── TEXT BLOCK
Graffito in Palermo, Sicily with the text "Self Determination, Autonomy, Independence"
Sicilian nationalism consists of various movements in the autonomous Italian region of Sicily, as well as the Sicilian diaspora, which seek greater autonomy or outright independence  for the region from Italy, or promoting further inclusion of the Sicilian identity, culture, history, and the Sicilian language.
Various separatist and autonomist movements in Sicily have received support from the political left, right, and centre. Historically, the most notable party with a Sicilian nationalist platform was the separatist Sicilian Independence Movement, who had four seats in the Italian Senate and nine seats in the Italian Chamber of Deputies at their peak in the mid-1940s. In contemporary Sicily, the largest sicilianist party has been the autonomist Party of the Sicilians, part of the greater Movement for the Autonomies, which governed Sicily under the presidency of Raffaele Lombardo from 2008-2012. The left-wing sicilianism, formerly active also through some Sicilian socialists, Antonio Varvaro's MISDR (Republican Democratic Sicilian Independence Movement) and the Communist Party of Sicily, is now represented only by the Sicilian Socialist Party and the Sicilian National Front.
────
── GIVEN ENTRIES
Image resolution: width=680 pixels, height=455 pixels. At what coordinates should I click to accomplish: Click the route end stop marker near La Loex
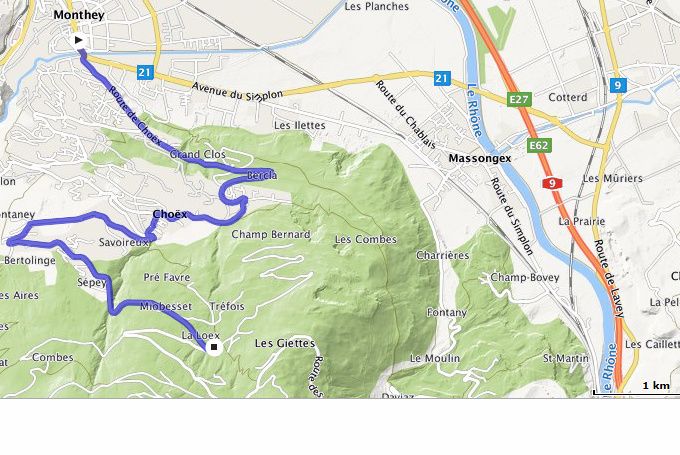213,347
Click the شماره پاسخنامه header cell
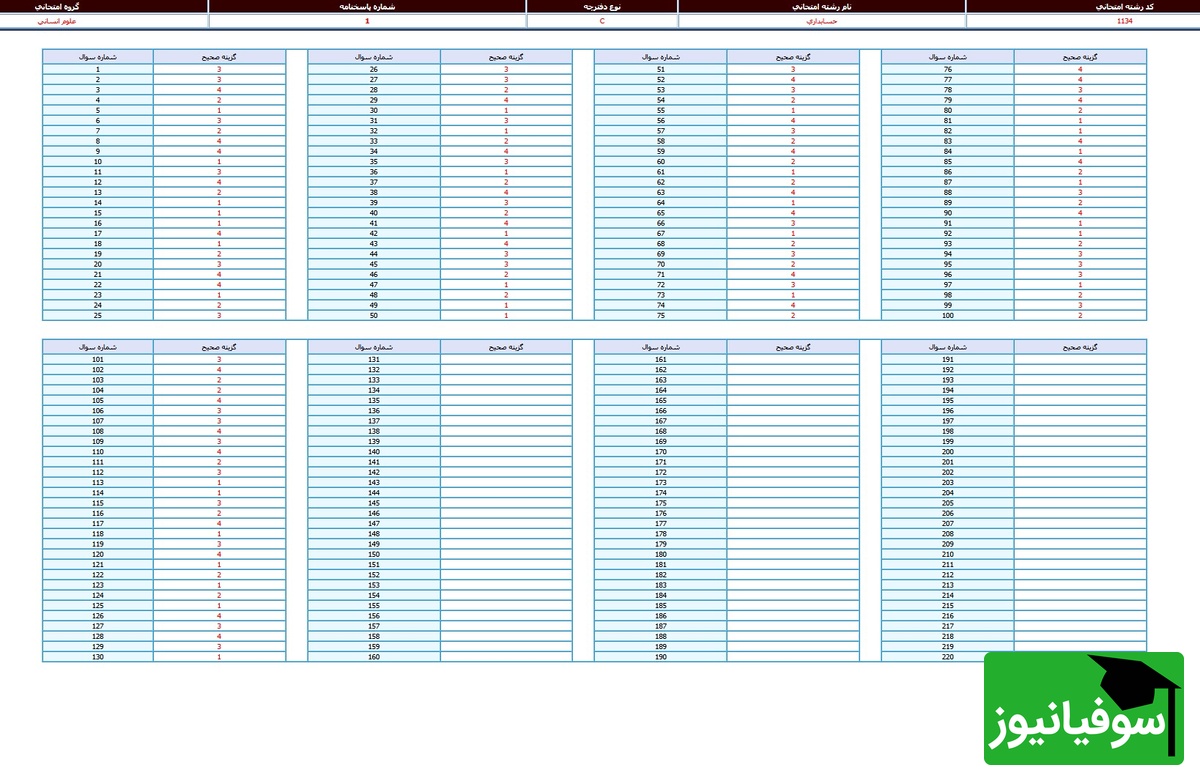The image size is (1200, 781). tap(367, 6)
────
── GIVEN ENTRIES
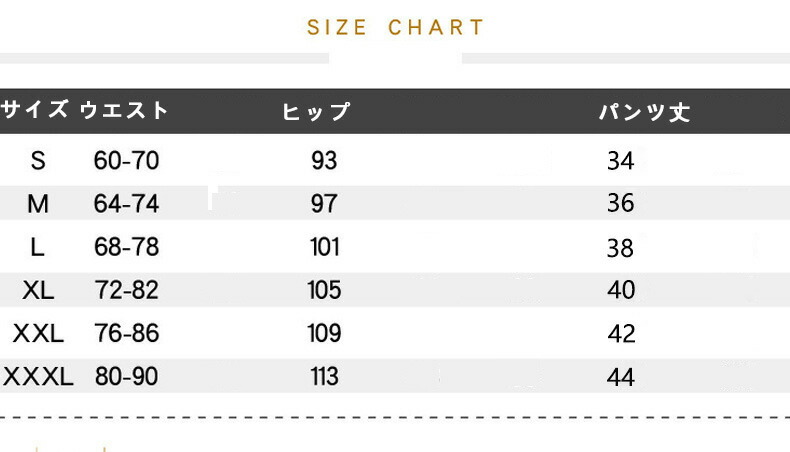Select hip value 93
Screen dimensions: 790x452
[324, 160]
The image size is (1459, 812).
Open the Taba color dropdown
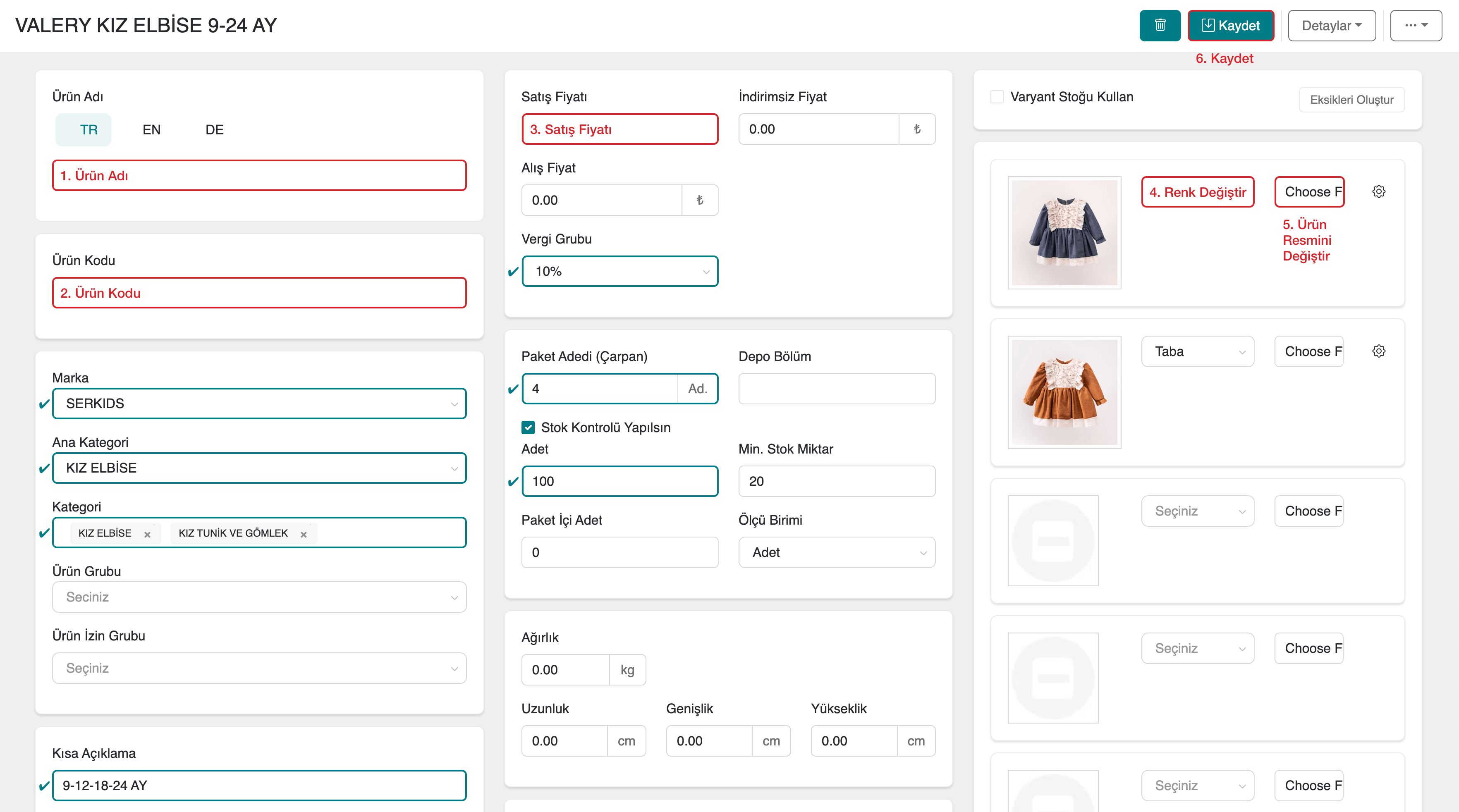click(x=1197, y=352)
────
── GIVEN ENTRIES
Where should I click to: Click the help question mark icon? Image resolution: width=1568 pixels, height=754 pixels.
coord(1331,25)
────
WRITTEN TASKS>
1) Please repeat the passage of the text on Sicilian nationalism from "Various separatist and" to "Sicilian National Front.", swapping "centre" for "center".
2) Write the next part of the text on Sicilian nationalism, picking up after its final sentence.
The listing has nothing to do with the text on Sicilian nationalism.

RESULTS OF THE EXERCISE>
1)
Various separatist and autonomist movements in Sicily have received support from the political left, right, and center. Historically, the most notable party with a Sicilian nationalist platform was the separatist Sicilian Independence Movement, who had four seats in the Italian Senate and nine seats in the Italian Chamber of Deputies at their peak in the mid-1940s. In contemporary Sicily, the largest sicilianist party has been the autonomist Party of the Sicilians, part of the greater Movement for the Autonomies, which governed Sicily under the presidency of Raffaele Lombardo from 2008-2012. The left-wing sicilianism, formerly active also through some Sicilian socialists, Antonio Varvaro's MISDR (Republican Democratic Sicilian Independence Movement) and the Communist Party of Sicily, is now represented only by the Sicilian Socialist Party and the Sicilian National Front.

2)
After Lombardo's autonomist government ruled from 2008-2012, in the 2012 regional election, the largest predominantly sicilianist coalition, led by the center-right Gianfranco Micciché gathered 19.98% of the votes, becoming no longer the governing coalition. From then on, they served in the opposition in the Sicilian Parliament.
The nationalist candidate Roberto La Rosa from the party "Free Sicilians", taking part in the 2017 regional elections, managed to get only 0.70% of the vote.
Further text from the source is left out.